▶ **Task data**:
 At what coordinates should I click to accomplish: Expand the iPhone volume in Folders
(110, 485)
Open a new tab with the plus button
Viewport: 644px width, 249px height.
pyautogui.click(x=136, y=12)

▶ **What to produce**:
What is needed is an exact restatement of every record above.

▶ **Answer for the task**:
 At what coordinates should I click to accomplish: Expand the iPhone volume in Folders
(110, 485)
Open a new tab with the plus button
Viewport: 644px width, 249px height.
pyautogui.click(x=136, y=12)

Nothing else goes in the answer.